Anterior Corneal Dystrophies






Definition


Bilateral disorders, most of which are inherited, in which an abnormal substance accumulates primarily in the corneal epithelium.




Key Features





  • Typically bilateral.



  • Progressive.



  • Involvement is anterior to corneal stroma.





Associated Features





  • Many are associated with recurrent erosion syndrome.

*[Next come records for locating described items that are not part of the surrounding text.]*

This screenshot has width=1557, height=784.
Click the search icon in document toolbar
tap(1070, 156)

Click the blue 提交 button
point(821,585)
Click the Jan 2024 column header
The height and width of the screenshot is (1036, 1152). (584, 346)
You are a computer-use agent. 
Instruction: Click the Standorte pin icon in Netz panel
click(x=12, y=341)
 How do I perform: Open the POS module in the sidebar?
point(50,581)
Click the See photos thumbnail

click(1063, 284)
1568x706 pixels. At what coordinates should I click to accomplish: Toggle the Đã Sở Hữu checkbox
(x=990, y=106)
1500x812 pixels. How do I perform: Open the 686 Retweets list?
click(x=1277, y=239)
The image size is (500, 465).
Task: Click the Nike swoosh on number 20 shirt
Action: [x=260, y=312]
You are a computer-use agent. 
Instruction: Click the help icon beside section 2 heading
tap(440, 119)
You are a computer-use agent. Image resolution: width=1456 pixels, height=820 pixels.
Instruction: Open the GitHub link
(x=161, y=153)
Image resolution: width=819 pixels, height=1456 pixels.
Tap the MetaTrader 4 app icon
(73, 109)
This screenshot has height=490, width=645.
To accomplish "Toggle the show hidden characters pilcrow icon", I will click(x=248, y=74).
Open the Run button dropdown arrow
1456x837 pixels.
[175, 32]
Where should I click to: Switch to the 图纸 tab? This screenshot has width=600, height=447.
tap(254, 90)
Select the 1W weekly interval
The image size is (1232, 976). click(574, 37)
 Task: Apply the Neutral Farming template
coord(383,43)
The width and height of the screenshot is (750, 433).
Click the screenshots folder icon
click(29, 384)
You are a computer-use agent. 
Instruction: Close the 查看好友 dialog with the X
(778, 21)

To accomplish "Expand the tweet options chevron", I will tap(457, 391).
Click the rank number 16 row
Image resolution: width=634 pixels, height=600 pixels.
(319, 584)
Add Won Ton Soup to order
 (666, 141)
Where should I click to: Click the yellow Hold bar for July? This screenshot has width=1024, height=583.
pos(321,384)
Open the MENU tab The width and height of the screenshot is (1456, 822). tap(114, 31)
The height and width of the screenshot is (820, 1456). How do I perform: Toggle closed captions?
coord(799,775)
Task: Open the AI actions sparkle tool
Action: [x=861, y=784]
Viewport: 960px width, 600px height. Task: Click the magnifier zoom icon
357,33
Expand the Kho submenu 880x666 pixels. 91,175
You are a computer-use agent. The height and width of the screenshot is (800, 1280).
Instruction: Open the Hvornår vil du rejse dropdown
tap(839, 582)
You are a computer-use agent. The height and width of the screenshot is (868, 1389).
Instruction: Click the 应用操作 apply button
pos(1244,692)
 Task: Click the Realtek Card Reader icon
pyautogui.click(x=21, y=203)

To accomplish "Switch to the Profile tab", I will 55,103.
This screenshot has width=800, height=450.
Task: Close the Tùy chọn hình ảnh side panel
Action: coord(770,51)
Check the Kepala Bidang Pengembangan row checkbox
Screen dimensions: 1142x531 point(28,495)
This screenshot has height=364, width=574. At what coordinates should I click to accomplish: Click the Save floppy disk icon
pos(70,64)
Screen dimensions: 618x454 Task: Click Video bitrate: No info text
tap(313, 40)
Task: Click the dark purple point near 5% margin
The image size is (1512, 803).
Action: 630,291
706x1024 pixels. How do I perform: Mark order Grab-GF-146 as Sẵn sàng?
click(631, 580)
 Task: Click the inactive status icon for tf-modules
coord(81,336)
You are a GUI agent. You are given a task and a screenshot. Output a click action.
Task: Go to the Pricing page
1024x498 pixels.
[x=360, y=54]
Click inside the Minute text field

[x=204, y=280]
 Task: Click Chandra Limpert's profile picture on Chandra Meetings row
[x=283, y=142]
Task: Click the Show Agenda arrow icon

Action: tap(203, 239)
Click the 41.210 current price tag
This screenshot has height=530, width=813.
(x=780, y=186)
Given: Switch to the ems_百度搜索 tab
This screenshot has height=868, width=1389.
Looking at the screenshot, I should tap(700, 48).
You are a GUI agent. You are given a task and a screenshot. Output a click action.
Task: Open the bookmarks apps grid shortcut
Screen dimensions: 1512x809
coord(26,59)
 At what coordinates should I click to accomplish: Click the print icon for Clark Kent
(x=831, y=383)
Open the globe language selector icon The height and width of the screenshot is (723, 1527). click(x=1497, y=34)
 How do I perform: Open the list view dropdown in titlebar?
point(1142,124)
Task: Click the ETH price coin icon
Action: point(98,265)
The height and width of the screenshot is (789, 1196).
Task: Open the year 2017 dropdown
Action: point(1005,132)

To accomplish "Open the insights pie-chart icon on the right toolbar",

  • Not associated with systemic disease, with rare exceptions.





Introduction


In general, most corneal dystrophies are autosomal dominant, bilateral disorders that primarily affect one or more layers of an otherwise normal cornea, progress slowly after their appearance in the first or second decade, and are not associated with any systemic disease. Historically, corneal dystrophies were categorized by the involved corneal layer. The distinctive clinical appearance of most corneal dystrophies allows accurate diagnosis based on clinical grounds. Transmission electron microscopy is the most accurate method for histopathological diagnosis. Genetic studies on corneal dystrophies, however, also provide insight at a basic molecular level and are assisting in refining the classification systems. Several corneal dystrophies are closely related at the molecular level with different phenotypes resulting from mutations within the same gene. For example, the BIGH3 gene on chromosome 5q31 is associated with granular corneal dystrophy (types I, II, and III), lattice corneal dystrophy (types I, IIIA, IIIA-like, and IV), and corneal dystrophy of Bowman’s layer (types I and II).


The anterior corneal dystrophies involve Bowman’s layer and involve the epithelium as well. Some also may involve the anterior stroma. This categorization, however, is arbitrary because many of the stromal dystrophies also involve Bowman’s layer and the epithelium. The genetic understanding of these disorders makes this classification even less appropriate, and many of these conditions will ultimately be better classified and named by their specific biochemical defects ( Table 4.20.1 ).




Anterior Basement Membrane Dystrophy


Introduction


Anterior basement membrane dystrophy (ABMD), also termed epithelial basement membrane dystrophy (EBMD), map-dot-fingerprint corneal dystrophy , and Cogan’s microcystic dystrophy , is the most common anterior corneal dystrophy.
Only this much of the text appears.